Yesterday when I was riding Berlin’s metro to return home, an old woman was sitting in front of me. She reminded me so much of my grandmother. She was the German clone of Mama Sayyida! She had the same kind eyes, with the contradictory upset attitude she was giving the person next to her who was sitting a bit too close.
The woman moved her lips indicating discomfort, the same way my grandmother does. I almost laughed out loud and wanted to get up and hug her. She then looked down and continued to read. Yes READ!
While this is a very normal activity in many countries, in Yemen where 60 percent of women are illiterate, reading is in fact a privilege.
A recent event popped in my mind reminding me of a time when mama Sayyida was ill. She was in the hospital and the family was gathered around her. I went out to buy water for everyone and found a magazine with a nice article. I bought it thinking she would like the topic, and it could give her something to do to pass the time while she’s at the hospital.

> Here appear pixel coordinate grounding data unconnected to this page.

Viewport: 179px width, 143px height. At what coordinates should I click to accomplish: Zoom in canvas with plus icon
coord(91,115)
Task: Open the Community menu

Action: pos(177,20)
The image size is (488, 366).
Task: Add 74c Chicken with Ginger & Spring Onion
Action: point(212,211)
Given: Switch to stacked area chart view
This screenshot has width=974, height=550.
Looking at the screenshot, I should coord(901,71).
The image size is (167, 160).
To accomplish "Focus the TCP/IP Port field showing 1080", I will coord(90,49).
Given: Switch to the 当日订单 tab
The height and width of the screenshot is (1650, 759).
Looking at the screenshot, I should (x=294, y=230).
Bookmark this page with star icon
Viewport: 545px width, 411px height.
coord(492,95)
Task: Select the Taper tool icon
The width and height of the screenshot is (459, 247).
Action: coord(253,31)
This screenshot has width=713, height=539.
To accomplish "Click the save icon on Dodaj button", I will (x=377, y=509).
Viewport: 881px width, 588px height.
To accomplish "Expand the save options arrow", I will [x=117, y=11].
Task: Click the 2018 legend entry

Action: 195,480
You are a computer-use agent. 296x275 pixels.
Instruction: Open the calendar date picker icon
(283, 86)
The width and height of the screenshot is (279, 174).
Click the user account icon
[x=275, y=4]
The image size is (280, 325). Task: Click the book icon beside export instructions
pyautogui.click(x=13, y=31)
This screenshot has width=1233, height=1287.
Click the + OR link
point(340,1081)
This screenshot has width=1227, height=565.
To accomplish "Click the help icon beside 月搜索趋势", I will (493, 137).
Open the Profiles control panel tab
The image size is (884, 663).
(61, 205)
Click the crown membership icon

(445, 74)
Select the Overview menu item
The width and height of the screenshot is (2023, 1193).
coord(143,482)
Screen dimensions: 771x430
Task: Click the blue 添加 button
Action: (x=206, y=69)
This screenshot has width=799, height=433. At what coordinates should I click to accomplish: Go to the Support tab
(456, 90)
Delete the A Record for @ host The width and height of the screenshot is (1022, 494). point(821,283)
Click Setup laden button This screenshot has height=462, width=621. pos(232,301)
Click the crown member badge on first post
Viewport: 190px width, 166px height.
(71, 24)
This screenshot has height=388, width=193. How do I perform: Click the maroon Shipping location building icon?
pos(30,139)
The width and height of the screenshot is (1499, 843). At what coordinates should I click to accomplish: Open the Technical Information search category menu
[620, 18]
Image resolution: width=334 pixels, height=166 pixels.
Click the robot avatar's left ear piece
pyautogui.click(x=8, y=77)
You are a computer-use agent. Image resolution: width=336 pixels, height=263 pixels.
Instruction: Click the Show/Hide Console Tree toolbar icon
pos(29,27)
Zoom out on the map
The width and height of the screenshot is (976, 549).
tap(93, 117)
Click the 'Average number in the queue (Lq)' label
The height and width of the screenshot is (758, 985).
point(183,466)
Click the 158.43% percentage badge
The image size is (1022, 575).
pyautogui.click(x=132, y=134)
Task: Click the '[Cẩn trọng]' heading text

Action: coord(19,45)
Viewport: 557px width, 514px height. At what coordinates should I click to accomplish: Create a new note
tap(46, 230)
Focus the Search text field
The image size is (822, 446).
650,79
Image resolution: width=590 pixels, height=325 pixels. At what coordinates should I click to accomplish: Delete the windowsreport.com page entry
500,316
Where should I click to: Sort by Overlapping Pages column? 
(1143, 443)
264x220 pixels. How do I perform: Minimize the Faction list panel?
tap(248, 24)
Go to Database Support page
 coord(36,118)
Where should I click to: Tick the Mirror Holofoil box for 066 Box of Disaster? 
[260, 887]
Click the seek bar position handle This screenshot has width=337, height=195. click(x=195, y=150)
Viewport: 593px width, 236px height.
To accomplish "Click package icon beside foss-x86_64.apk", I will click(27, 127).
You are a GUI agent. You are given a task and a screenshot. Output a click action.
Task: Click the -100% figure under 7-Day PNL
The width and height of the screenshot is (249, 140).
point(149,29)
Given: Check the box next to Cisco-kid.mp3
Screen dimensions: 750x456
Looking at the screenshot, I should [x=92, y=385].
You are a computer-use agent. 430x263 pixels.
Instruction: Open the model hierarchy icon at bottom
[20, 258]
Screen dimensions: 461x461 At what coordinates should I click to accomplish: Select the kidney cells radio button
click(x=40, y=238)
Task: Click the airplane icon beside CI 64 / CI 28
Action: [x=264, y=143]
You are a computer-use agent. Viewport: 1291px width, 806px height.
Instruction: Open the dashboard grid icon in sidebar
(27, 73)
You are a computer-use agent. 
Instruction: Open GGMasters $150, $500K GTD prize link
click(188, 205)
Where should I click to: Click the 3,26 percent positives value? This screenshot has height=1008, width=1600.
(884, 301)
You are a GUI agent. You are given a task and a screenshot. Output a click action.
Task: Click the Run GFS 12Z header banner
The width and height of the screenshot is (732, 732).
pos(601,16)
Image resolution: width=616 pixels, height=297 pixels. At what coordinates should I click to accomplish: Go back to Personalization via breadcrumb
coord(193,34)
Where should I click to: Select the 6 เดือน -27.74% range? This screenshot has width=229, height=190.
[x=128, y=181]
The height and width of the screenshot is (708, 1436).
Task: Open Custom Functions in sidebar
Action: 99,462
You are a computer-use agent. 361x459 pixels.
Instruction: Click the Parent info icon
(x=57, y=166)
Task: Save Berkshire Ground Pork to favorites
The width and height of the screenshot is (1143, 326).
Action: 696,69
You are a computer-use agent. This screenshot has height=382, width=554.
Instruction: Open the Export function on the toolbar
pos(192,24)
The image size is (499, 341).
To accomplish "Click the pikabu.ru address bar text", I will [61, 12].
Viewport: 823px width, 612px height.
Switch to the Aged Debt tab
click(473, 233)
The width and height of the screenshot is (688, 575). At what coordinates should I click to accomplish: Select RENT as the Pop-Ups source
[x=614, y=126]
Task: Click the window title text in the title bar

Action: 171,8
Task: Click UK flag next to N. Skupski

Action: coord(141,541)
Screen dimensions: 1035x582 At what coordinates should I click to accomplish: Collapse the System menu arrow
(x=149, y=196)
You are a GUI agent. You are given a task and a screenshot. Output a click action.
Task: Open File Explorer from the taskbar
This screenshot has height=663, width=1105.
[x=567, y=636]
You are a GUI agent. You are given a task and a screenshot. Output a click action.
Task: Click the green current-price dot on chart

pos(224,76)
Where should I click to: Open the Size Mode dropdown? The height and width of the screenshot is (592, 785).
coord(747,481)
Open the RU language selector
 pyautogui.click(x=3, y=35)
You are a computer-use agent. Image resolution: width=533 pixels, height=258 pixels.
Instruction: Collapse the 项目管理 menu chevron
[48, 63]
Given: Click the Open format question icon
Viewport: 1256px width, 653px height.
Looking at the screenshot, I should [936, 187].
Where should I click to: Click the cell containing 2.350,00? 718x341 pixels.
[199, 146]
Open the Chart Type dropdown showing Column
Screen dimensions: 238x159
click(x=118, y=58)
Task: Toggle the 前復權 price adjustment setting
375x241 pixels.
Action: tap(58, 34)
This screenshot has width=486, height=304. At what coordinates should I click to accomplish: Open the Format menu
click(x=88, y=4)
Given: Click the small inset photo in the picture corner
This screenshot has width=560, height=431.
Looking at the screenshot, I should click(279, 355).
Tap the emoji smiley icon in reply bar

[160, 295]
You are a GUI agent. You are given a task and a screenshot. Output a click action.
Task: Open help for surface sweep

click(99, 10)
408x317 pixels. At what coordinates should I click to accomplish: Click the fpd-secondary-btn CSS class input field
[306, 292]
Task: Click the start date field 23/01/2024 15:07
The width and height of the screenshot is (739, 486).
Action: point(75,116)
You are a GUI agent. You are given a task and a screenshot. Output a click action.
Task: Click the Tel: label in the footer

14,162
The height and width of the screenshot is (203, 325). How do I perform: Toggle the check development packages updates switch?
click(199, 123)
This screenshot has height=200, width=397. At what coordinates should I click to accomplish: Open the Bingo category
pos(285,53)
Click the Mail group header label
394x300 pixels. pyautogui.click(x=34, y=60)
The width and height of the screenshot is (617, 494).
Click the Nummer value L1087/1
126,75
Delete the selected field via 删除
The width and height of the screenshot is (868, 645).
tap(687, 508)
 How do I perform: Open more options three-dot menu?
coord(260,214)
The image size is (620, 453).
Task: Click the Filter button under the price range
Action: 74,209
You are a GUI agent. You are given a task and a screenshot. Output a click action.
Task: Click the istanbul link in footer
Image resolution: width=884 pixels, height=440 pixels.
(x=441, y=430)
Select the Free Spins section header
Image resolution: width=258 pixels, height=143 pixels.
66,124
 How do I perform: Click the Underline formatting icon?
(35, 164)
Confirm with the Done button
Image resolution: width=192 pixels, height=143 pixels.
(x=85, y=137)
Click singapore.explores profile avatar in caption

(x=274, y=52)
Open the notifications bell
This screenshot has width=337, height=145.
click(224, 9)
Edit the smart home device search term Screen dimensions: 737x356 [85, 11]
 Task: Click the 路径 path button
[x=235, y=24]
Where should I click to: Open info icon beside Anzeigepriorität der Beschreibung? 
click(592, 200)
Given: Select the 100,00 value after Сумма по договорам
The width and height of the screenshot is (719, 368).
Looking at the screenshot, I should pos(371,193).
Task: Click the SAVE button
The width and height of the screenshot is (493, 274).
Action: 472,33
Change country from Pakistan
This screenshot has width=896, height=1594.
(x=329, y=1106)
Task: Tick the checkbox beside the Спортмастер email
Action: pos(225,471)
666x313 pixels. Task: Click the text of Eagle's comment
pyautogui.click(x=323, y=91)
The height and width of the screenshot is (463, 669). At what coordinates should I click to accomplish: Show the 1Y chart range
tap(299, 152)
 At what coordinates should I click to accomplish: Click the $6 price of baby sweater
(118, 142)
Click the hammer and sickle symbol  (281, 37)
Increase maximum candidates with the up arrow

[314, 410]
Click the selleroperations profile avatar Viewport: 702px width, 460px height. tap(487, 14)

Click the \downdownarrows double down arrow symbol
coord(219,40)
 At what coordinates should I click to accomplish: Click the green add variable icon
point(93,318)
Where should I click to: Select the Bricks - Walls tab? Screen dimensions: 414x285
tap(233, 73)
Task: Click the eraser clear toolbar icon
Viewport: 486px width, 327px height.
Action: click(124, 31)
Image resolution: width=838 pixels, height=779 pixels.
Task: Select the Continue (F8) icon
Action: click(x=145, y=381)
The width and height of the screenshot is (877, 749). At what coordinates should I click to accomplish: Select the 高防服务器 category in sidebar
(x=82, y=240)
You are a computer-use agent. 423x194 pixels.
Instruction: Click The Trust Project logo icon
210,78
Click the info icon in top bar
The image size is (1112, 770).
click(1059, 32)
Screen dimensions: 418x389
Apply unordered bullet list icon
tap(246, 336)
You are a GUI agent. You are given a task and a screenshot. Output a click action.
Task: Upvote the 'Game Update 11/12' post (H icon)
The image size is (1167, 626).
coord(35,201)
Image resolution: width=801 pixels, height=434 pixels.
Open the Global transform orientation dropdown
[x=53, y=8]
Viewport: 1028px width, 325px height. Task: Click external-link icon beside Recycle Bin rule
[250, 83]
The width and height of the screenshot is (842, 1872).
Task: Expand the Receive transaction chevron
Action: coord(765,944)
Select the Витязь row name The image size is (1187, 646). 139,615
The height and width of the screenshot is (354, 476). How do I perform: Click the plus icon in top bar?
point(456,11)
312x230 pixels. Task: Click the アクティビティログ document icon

When I came back I gave it to her, and she said: “thanks, there are many nice pictures in this magazine”. It was at THAT moment that I remembered my grandmother can’t read. Of course I knew this all along, but I never really internalized it until then.
I also realized something else: the transformation of my family. Mama Sayyida, can’t read or write, my mother graduated from high school, and I have a masters degree. This in fact is a testimony of the very small incremental changes in our society, but there are many other women who have not had this chance.
There are thousands of young woman, who not only can’t access facebook or twitter, but in fact have never learned to read or write. They were either banned because there was no school in their village, or the commute was too long, or because they had to work to help the family, or because they married young, or the fact that the state does not implement a law making education obligatory nor provide the proper services for it.
Today, many are speaking about the importance of women’s political participation, and while this is in fact important, we should not neglect the urgent need for women’s access to health care and education. Unfortunately, many gender rights group focus only on the political rights ignoring the other basic rights, and by doing so, they alienate a big chunk of the population.
I remember when I was visiting a village near the capital. I was walking around, and met an extremely brilliant six-year old boy. We talked and he invited me to meet his mother. He took me to their house, and when I entered, I noticed that the mother had a sick child laying next to her.
When she saw me, she asked me, “can you read?” I said yes. She said: “my husband bought this medicine, but I don’t know how to give it to my child, and he’s not home.” I took the bottle and read the instructions out loud to her. I coincidentally happened to be there, but what about the many times, when no one is around to help?
During the time we were camped in Change Square, some women began a literacy course in one of the tents precisely highlighting this as a major priority for women. This was an amazing opportunity for women to engage, learn and become active in their societies.
Let us all work together to demand concrete changes, and demand from the government to bring back the literacy program that it used to implement in the past. We also must make the rights to education and health care as top political priorities in the national dialogue conference (which began on March 2013 and is scheduled to end in August 2013).